The observation referred to the senior President Bush's pledge, in accepting the 1988 Republican nomination, that if elected he would conduct a smiley-face administration. And in personal style, he pretty much lived up to it.
But the most newsworthy item coming out of the party had to do with his son Jeb, the former governor of Florida. He has been in the spotlight lately as a potential 2016 presidential candidate, who if elected would be the third Bush in the Oval Office.
Jeb Bush said he would decide by the end of the year whether he could "run with a hopeful, optimistic message, hopefully with enough detail to give people a sense that it's not just idle words, and not get back into the vortex of the mud fight." That sounded like an echo of his old man's "kinder and gentler" credo.
But Bush then jumped into the burning issue of immigration reform that has divided his party. Its most vocal conservative wing rails against granting "amnesty" to undocumented aliens and a path of citizenship, or even permanent residency.
Bush offered that undocumented immigrants had "crossed the border because they had no other means to work, to be able to provide for their family. Yes, they broke the law," he said, "but it's not a felony. It's an act of love. It's an act of commitment to your family. I honestly think that that is a different kind of crime. There should be a price paid, but it shouldn't rile people up, that people are actually coming to this country to provide for their families."

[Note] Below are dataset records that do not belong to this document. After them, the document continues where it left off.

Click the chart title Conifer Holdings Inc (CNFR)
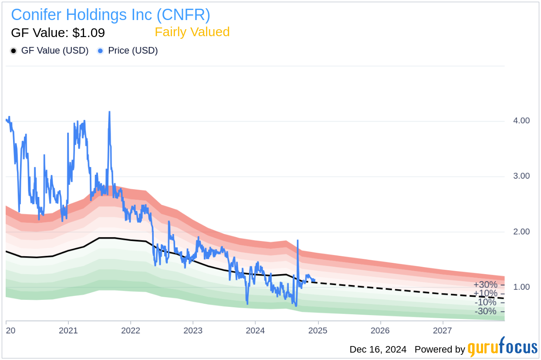[111, 15]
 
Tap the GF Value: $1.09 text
[58, 33]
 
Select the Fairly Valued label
[192, 32]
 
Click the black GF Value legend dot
[14, 51]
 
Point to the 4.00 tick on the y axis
[521, 121]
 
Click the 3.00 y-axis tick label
[521, 176]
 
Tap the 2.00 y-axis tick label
[521, 231]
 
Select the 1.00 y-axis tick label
[521, 287]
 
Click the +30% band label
[485, 285]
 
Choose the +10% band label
[485, 293]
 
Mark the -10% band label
[485, 302]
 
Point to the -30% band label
[485, 311]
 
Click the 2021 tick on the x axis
[68, 330]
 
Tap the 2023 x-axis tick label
[193, 330]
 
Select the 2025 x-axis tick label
[318, 330]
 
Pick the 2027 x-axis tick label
[443, 330]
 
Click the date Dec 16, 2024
[378, 350]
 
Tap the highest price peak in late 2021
[109, 112]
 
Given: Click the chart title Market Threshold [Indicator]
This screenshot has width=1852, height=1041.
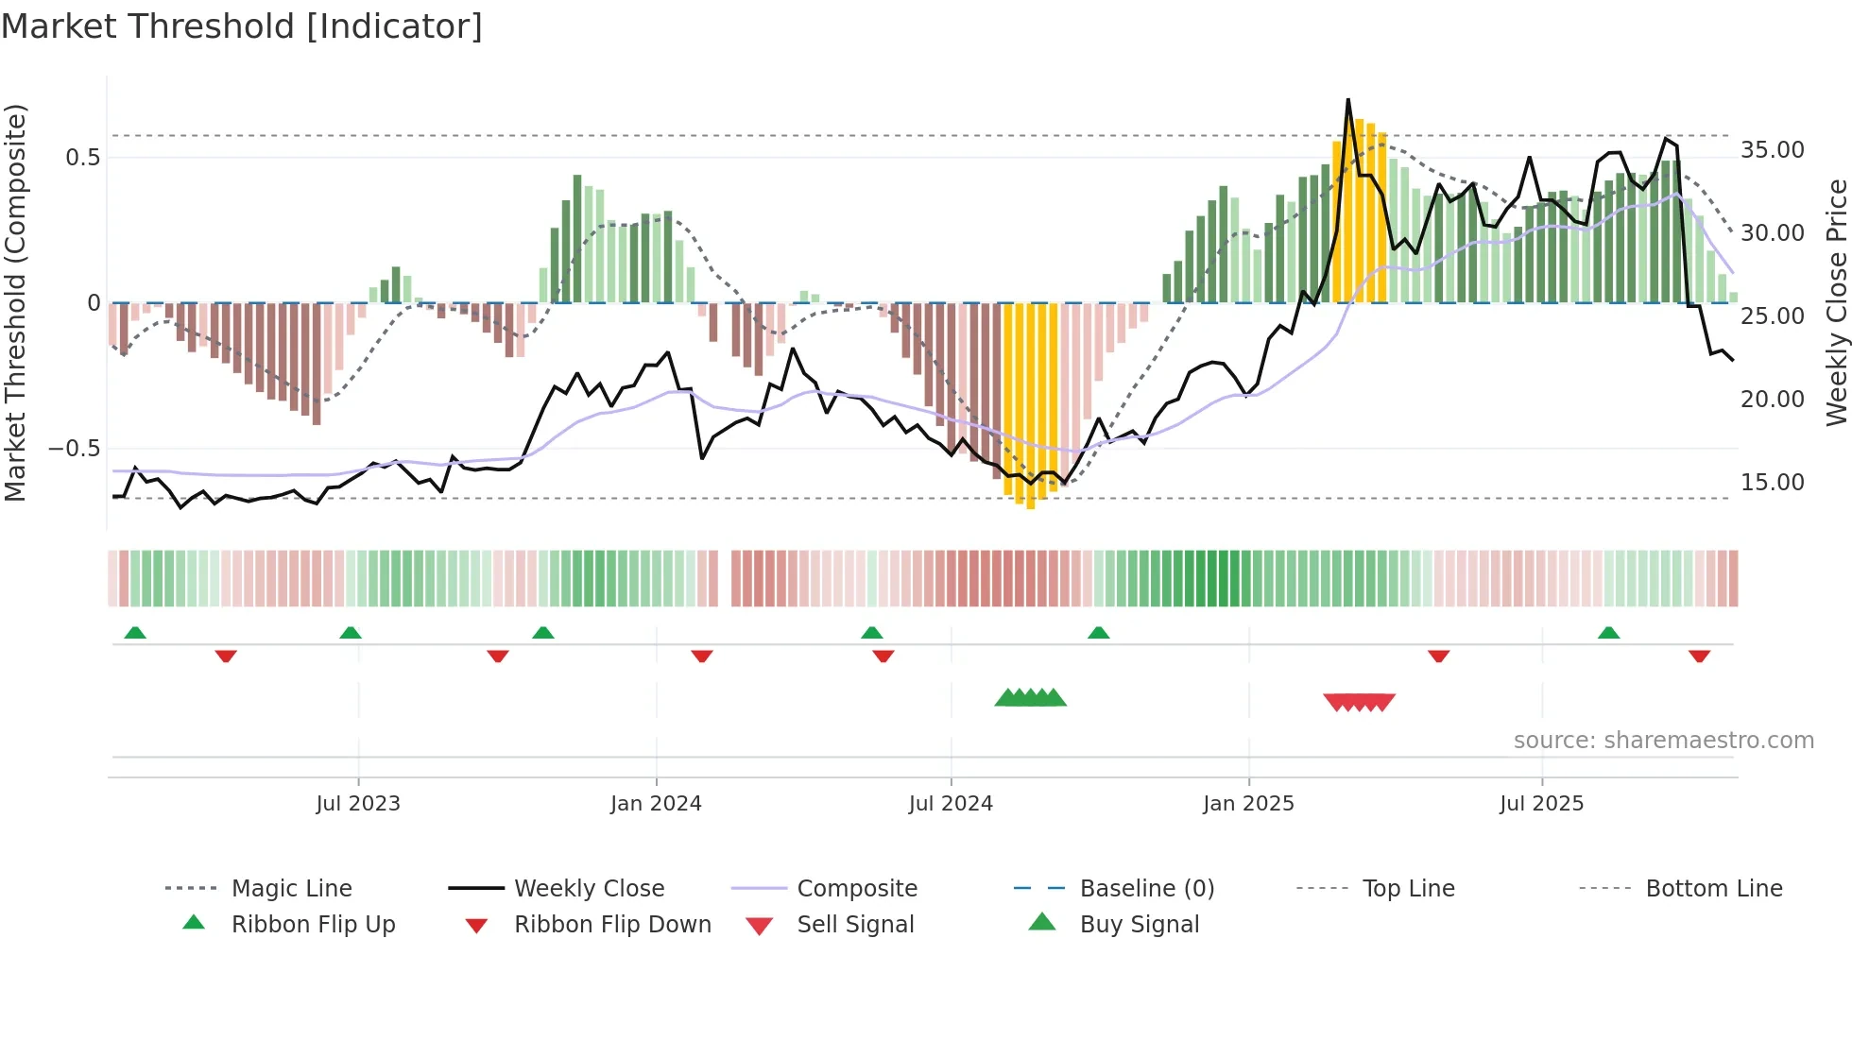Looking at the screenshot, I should click(242, 26).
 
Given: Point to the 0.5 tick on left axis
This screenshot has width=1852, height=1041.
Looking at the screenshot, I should click(83, 157).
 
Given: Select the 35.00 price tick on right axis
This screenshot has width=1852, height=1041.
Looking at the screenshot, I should click(1772, 150).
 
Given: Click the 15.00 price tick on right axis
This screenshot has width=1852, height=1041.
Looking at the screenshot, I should click(1772, 483).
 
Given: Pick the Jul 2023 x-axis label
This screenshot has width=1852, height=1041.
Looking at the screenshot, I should click(358, 804).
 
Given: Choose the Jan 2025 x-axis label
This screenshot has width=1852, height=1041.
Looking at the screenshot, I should click(1248, 804).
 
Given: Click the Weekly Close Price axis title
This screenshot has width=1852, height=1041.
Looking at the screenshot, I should click(1836, 302).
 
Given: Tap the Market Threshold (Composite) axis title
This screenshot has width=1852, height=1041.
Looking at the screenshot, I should click(15, 302).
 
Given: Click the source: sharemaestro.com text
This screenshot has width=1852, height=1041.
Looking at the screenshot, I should click(1663, 741).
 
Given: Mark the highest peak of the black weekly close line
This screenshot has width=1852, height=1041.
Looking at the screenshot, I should click(1348, 100).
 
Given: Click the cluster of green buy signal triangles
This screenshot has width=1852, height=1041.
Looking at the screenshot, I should click(1031, 698).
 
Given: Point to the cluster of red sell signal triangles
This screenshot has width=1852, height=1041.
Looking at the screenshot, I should click(1360, 702).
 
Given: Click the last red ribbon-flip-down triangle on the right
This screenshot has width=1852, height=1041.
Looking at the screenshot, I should click(1699, 656).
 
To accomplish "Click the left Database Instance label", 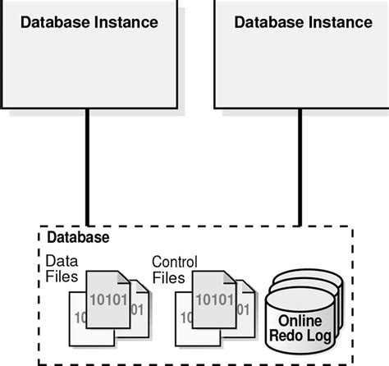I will tap(89, 22).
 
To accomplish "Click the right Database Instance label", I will tap(302, 22).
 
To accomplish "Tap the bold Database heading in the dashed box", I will tap(79, 238).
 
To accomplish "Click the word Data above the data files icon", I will tap(61, 261).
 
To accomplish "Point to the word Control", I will tap(174, 262).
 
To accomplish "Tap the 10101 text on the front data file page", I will tap(107, 298).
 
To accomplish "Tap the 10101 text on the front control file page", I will tap(215, 298).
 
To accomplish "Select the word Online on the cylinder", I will tap(300, 321).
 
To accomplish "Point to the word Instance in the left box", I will tap(129, 22).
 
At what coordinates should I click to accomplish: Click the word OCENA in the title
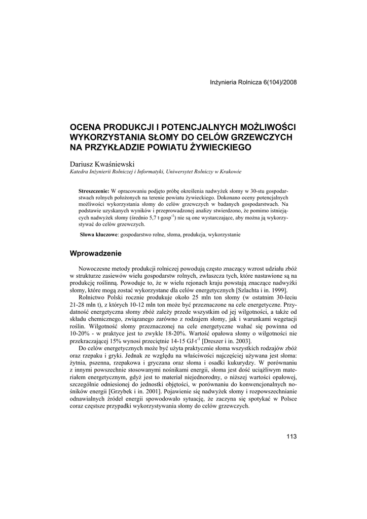(86, 126)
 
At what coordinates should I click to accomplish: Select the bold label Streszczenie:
(94, 189)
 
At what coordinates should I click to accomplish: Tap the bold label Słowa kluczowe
(99, 235)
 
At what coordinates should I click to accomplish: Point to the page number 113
(291, 437)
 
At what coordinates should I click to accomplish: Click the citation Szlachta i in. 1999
(262, 290)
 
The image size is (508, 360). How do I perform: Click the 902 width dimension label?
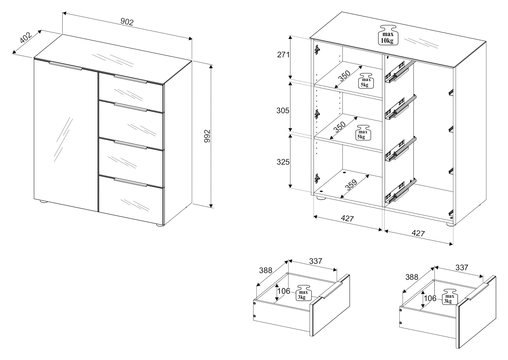click(x=127, y=22)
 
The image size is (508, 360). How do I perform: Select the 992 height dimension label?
click(x=207, y=136)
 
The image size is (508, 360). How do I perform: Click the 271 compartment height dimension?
click(x=283, y=55)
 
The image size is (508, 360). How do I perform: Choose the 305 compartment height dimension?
click(x=283, y=111)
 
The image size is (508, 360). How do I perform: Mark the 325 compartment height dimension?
click(x=283, y=162)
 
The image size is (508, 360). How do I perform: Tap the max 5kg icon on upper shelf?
click(x=366, y=81)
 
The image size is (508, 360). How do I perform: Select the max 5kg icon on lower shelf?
click(x=363, y=132)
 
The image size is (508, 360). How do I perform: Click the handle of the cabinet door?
click(x=65, y=66)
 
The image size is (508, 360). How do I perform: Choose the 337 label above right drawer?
click(x=462, y=267)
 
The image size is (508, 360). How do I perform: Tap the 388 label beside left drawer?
click(x=265, y=270)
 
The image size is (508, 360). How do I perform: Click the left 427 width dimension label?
click(x=347, y=219)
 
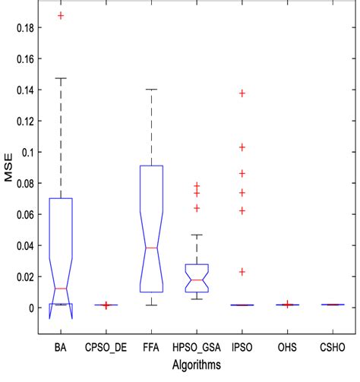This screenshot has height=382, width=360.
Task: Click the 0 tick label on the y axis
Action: point(32,308)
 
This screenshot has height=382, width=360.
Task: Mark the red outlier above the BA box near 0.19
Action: point(61,16)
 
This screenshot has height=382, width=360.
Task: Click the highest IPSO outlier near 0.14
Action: point(243,93)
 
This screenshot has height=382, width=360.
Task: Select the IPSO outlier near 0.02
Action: point(243,272)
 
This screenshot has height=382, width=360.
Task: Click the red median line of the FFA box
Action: point(152,248)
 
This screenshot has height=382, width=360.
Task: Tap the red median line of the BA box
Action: point(61,289)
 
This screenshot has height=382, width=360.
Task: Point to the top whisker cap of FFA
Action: point(152,90)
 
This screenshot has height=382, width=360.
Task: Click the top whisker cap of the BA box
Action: point(61,78)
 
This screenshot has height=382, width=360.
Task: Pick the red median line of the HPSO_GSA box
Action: point(197,280)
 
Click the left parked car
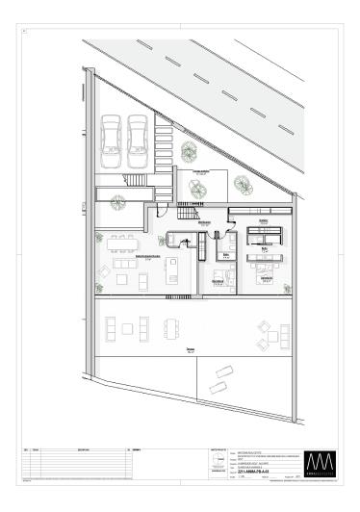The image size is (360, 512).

From the GOP far right wing, the dissent was deafening. Tea party darling Sen. Ted Cruz of Texas lamented that while "we're a nation of immigrants" and it should be celebrated, "rule of law" matters in prohibiting illegal entry. House Speaker John Boehner agreed and, according to Politico, Rep. Raul Labrador of Utah accused Bush of pandering.
Despite such an allegation, the Republican Party still has a major problem attracting the support of Hispanic voters. The weakness was sorely revealed in Mitt Romney's 2012 defeat, triggering much discussion about the GOP's need to court Latino and other ethnic voters looking to the 2016 presidential race.
Jeb Bush's remarks smacked of the 2000 theme of his brother George W., who preached a "compassionate conservatism" that had resonated with Texas Latinos in his earlier run for the governorship of the Lone Star State. But Dubya's slogan seemed somehow to get lost on his way to invading Iraq in 2003. His public image evolved instead as a wartime president waging a reckless, costly and divisive war of choice based on flawed intelligence.
So, after all, is Jeb Bush the real "compassionate conservative" in the family? Karl Rove, the Texas political strategist who was the architect of George W's 2000 election, said on Fox News that Jeb's latest remarks on immigration reform were "inartful." He warned that "this is going to be tossed back at him" if he runs in 2016.
Still, if the Republican Party seriously wants to shed its reputation for excluding Latinos and other minorities, it could do far worse than supporting the seasoned 61-year-old Floridian with the famous political family name. He has demonstrated neither the quirkiness of his likeable but intellectually unimpressive father, nor the cockiness and hair-trigger arrogance of his brother.
It may indeed be difficult for voters to see Jeb Bush other than through the prism of the long Bush family experience and record in politics. But as a popular and successful governor of a state that has been so critical in recent presidential elections, he warrants a hard look should he decide to offer himself as his own man.